В тот день, когда начальник Ларцева, вызвав его к себе, передал ему бумажник господина Крашке со всем, что в нём находилось, и подробно рассказал Ларцеву, каким образом этот бумажник попал в руки следственных органов, они оба подробно обсудили это дело и наметили все необходимые мероприятия.
Было очевидно, благодаря содержимому бумажника, что в данном случае они имеют дело с немецкой разведкой.
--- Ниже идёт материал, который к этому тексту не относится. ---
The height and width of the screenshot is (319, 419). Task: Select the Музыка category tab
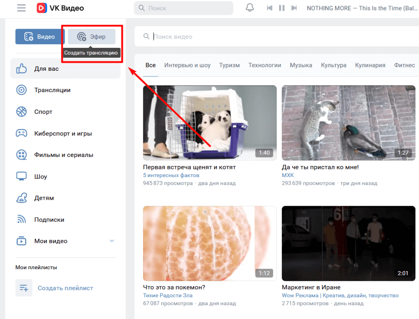coord(301,65)
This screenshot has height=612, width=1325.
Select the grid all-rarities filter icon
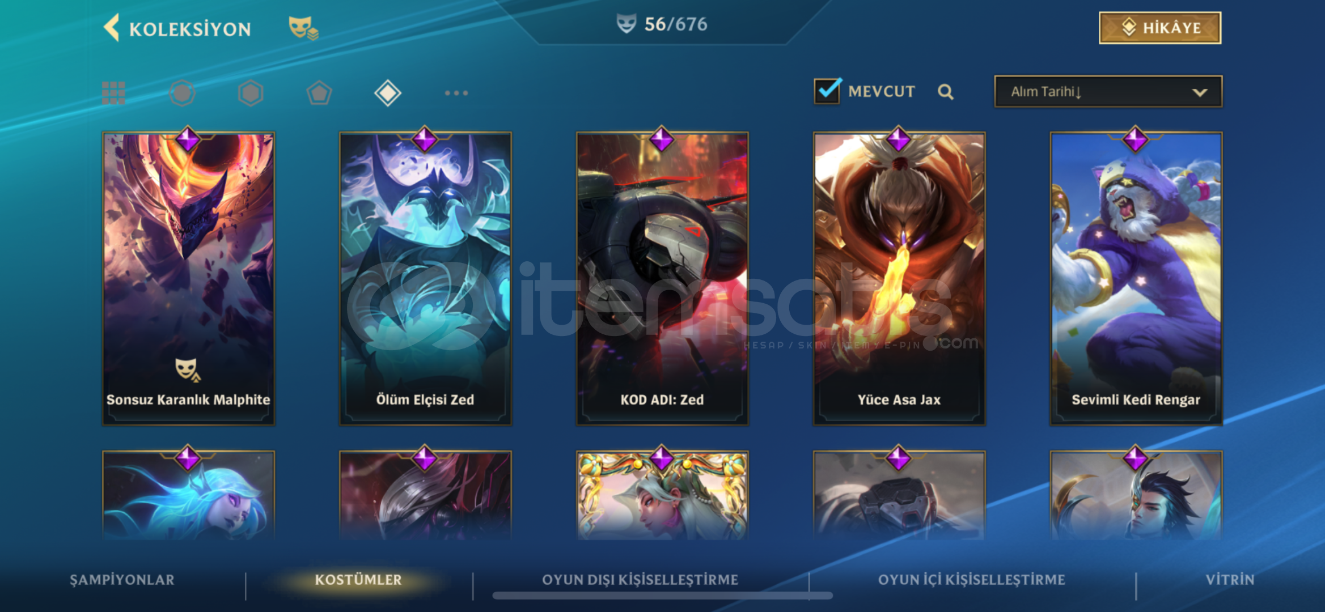(x=113, y=92)
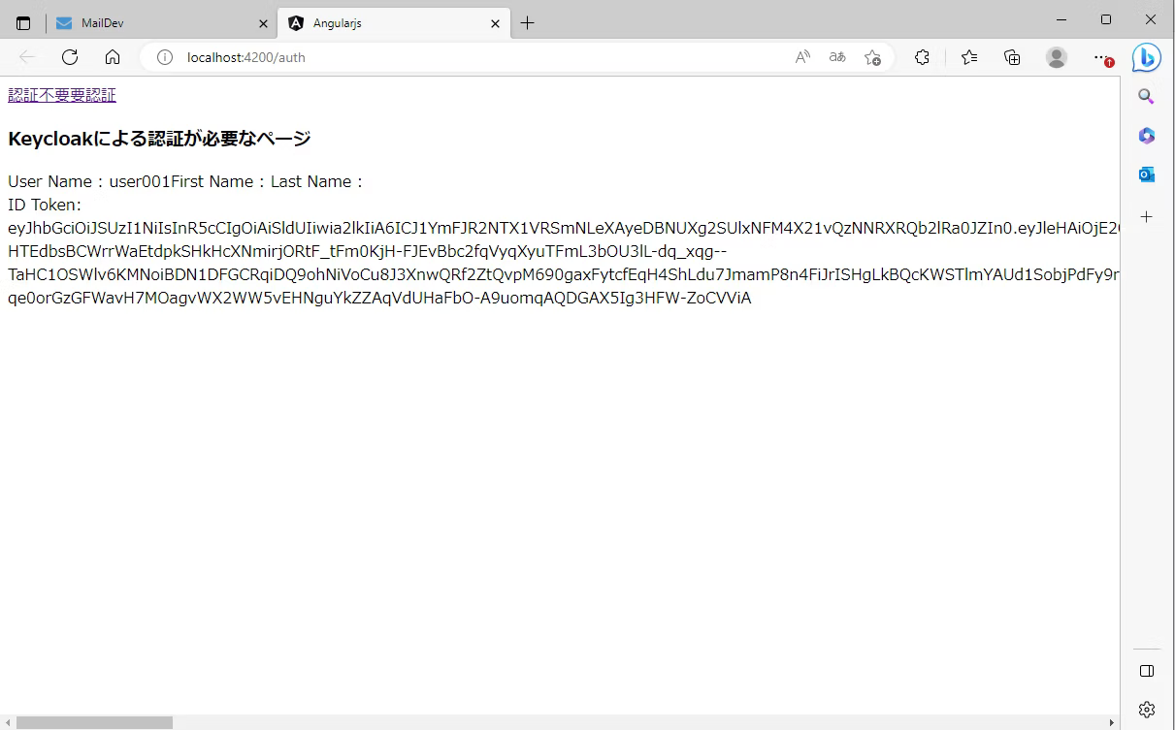The height and width of the screenshot is (730, 1175).
Task: Click the user profile avatar icon
Action: pos(1057,57)
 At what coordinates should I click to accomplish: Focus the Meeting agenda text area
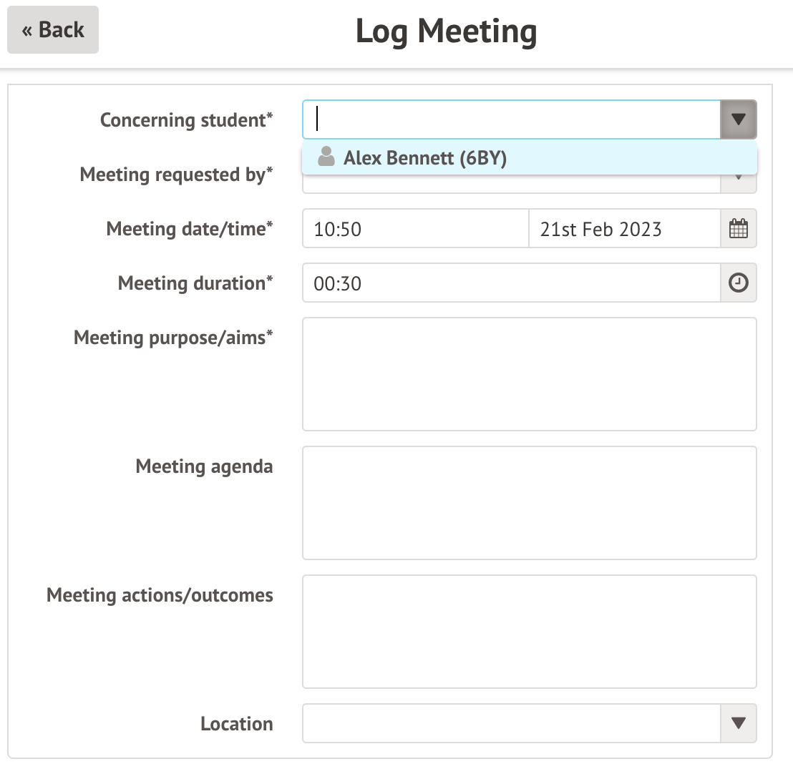pyautogui.click(x=529, y=503)
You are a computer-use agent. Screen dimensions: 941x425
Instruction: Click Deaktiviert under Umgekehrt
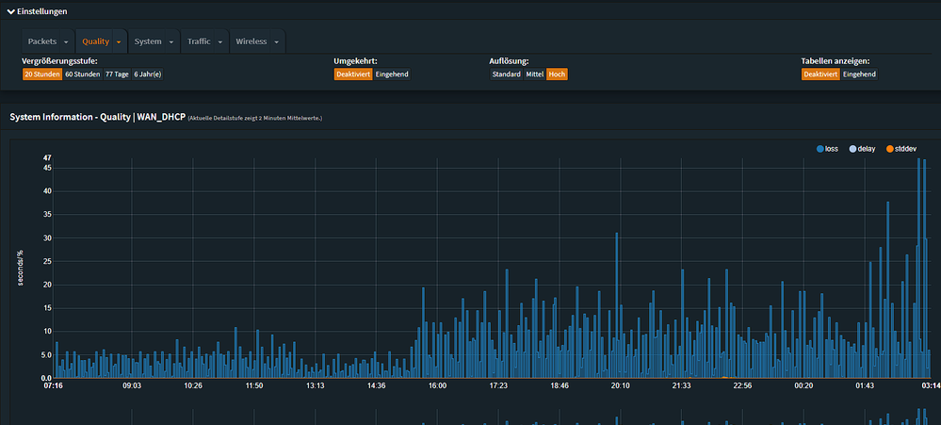tap(353, 74)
На следующий день Ларцев узнал, что Крашке и Шеринг спешно покинули Москву, — было ясно, что они даже не попытаются вернуться обратно и, так сказать, вышли из игры.
Очень скоро был установлен и объект их деятельности, то есть институт, в котором работал Леонтьев, и чертежи и формулы его открытия, которые были сфотографированы.
Ларцев был одним из трёх сотрудников органов безопасности, приехавших ночью в институт и производивших осмотр сейфа, в котором хранились секретные документы Леонтьева, сфотографированные по заданию немецкой разведки.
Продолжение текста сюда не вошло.